Zugelassen wurden in Wolnzach EU-Ausländer und Asylbewerber mit guter Bleibeperspektive, die den Nachweis einer Ausbildungsstelle oder eines Beschäftigungsverhältnisses erbrachten und in einer Aufnahmeprüfung dem Niveau A2 entsprechende Sprachkenntnisse bewiesen. Für die Hälfte der Kosten müssen sie selber aufkommen, der Rest ist vom Bamf gefördert. Lediglich Auszubildende sind ganz von den Gebühren befreit. Gefragt, warum sie sich um einen Platz bemüht haben, geben die Teilnehmer aus Wolnzach alle ähnliche Gründe an - allen voran weil der Lernort erreichbar und die Unterrichtszeiten mit der Arbeit vereinbar sind. Ein 32-jähriger Fliesenleger und Trockenbauer aus Rumänien möchte sich jedoch nicht nur im Beruf besser verständigen können. "Meine Tochter geht in den Kindergarten, ich will ihr helfen, gut Deutsch zu lernen", sagt der Capo eines örtlichen Unternehmens. Eine zweifache Mutter aus Polen, die derzeit noch als Produktionshelferin tätig ist, erhofft sich "mit mehr Sprachkenntnissen einen besseren Job". Sich mit den von ihm betreuten Menschen nicht nur über Alltägliches verständigen zu können, ist das Ziel des Altenpflegers aus Rumänien, der dafür mit 59 Jahren gerne die Schulbank drückt. Für einen aus Afghanistan geflüchteten jungen Mann, der seit einem Jahr Hausmeister-Hilfsdienste verrichtet, ist es "eine gute Chance, mein Deutsch zu verbessern". Und sein Landsmann erhofft sich als Schlosser im vierten Lehrjahr Pluspunkte für die Abschlussprüfung.
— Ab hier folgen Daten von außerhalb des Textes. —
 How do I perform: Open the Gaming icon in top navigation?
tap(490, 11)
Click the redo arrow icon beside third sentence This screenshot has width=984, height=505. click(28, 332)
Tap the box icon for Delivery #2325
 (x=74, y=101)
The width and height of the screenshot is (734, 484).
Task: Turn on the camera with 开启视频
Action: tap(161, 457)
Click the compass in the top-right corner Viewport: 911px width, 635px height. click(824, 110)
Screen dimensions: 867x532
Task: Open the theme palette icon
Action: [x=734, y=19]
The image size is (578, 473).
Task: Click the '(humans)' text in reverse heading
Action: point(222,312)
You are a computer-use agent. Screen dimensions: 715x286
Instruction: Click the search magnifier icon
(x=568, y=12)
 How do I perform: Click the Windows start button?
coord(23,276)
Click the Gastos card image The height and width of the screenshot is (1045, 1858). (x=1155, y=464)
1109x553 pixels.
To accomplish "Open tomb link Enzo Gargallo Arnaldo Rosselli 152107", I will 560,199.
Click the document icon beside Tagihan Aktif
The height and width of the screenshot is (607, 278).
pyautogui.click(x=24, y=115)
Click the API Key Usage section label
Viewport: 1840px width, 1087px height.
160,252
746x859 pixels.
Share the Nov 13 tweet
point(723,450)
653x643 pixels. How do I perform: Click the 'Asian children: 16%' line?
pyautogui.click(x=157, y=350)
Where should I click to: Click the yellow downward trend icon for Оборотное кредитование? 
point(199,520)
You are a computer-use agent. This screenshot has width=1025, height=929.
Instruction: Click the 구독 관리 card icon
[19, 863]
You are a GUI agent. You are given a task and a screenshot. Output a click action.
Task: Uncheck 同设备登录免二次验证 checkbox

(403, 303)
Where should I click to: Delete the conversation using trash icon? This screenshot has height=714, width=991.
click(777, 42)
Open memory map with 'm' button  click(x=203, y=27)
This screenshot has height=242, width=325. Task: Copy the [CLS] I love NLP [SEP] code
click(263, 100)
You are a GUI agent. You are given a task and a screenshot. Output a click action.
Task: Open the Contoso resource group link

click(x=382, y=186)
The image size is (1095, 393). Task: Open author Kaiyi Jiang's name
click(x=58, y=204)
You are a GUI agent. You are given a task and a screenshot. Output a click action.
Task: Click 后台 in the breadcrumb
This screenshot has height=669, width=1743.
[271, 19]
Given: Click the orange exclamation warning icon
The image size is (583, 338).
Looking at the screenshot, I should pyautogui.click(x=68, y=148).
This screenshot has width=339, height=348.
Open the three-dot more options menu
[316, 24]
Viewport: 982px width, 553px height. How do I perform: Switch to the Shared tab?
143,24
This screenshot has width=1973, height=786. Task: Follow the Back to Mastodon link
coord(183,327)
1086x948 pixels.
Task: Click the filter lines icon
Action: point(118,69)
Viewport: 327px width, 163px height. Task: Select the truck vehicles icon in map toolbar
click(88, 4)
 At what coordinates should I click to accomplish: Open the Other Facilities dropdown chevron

Zweimal die Woche werden sie ab 17.30 Uhr in Wolnzach die Schulbank drücken und 300 Stunden Unterricht unter der Leitung ihrer Lehrerin Beate Niedermeier absolvieren. Weitere 100 Stunden sind für die Vorbereitung auf die Prüfung angesetzt. So sie diese bestehen, haben die Probanden einen weiteren wichtigen Schritt zur Integration getan.